Alasan Perceraian Karena Murtad, Begini Pandangan Hukumnya
Alasan perceraian karena murtad dapat mengakibatkan hak-hak anak terabaikan, seperti hak memperoleh kasih sayang, hak asuh, hak pendidikan, dan juga hak beragama. Pemenuhan hak beragama anak dalam keluarga menjadi bermasalah, karena agama salah satu orang tua menjadi berbeda dengan agama anak.
Perlu diketahui, hukum perkawinan di Indonesia mengatur tentang syarat pasangan seagama untuk melakukan perkawinan dan sebaliknya tidak mengakui perkawinan pasangan beda agama (UU No.1/1974).

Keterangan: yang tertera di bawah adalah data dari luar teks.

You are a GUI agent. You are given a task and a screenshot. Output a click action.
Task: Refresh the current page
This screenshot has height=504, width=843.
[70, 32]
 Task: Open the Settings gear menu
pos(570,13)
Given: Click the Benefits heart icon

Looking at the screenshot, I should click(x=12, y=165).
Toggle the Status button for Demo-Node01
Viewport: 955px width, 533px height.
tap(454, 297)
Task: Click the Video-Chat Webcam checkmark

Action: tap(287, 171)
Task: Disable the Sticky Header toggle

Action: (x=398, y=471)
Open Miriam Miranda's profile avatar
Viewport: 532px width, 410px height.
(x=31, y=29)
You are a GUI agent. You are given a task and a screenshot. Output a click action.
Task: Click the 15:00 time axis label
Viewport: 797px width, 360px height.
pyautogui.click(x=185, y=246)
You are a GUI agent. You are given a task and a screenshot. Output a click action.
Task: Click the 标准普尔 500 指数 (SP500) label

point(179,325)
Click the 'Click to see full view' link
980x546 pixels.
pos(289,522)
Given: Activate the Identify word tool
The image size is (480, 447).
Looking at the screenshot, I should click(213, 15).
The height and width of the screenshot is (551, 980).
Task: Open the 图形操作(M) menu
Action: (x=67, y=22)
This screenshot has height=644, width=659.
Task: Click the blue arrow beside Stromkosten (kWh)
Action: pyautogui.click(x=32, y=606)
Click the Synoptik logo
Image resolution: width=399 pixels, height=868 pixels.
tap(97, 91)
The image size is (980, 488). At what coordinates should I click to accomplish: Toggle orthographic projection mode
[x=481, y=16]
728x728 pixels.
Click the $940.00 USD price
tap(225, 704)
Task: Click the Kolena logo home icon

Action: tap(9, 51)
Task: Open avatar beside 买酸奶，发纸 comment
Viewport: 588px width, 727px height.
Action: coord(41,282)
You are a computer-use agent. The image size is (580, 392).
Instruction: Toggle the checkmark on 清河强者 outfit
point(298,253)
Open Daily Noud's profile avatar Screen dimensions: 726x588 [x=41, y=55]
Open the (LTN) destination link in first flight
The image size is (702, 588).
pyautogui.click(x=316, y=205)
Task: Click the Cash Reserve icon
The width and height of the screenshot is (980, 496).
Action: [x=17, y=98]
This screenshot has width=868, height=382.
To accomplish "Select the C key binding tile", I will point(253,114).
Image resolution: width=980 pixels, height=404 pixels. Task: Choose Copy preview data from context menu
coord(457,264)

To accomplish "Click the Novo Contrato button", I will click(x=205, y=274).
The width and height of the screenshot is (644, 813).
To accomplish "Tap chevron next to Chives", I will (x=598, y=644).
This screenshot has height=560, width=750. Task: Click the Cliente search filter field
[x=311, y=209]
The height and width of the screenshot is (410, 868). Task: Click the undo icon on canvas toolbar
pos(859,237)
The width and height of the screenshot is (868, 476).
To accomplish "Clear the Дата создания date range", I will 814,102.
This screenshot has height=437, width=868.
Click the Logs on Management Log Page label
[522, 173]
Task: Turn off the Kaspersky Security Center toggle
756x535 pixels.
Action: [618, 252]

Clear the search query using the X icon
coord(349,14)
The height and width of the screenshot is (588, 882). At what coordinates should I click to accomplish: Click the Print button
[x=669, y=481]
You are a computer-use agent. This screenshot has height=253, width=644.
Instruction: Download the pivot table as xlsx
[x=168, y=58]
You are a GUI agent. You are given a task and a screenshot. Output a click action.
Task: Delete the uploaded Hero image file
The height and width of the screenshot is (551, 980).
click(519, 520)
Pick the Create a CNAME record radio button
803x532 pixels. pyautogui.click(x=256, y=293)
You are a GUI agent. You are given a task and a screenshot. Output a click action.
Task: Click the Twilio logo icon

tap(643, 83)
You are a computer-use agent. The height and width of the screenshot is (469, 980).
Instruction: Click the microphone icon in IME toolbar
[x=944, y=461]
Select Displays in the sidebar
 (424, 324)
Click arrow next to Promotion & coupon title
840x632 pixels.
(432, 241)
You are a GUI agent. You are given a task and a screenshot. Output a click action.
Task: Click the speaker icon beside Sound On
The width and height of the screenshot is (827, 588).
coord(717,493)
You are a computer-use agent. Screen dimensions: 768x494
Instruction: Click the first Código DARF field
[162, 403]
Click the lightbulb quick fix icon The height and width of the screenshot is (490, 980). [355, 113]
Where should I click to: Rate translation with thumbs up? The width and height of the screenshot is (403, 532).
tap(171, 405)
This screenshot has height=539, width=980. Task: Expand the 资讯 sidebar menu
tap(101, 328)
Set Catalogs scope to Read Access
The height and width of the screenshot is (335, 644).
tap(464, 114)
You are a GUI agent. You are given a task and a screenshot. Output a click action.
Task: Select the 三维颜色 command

Pada kebanyakan kasus pasangan beda agama, agar pernikahannya dapat diakui secara hukum dan agama, salah satunya akan mengikuti agama pasangannya. Dalam hal ini, istilah murtad berarti peralihan agama dari Islam ke agama lain. Namun, setelah pernikahan sah secara agama dan hukum negara, salah satu pasangan yang dulu beragama selain Islam (sebelum menikah), ingin kembali ke agama yang dulu. Kondisi ini lebih banyak ditemukan dalam kasus perceraian karena murtad di Pengadilan Agama.
Alasan perceraian karena murtad ini mengakibatkan pemenuhan hak-hak anak (khususnya anak di bawah usia 12 tahun) menjadi terbengkalai, seperti hak mendapat kasih sayang, hak asuh, hak pendidikan, juga hak beragama.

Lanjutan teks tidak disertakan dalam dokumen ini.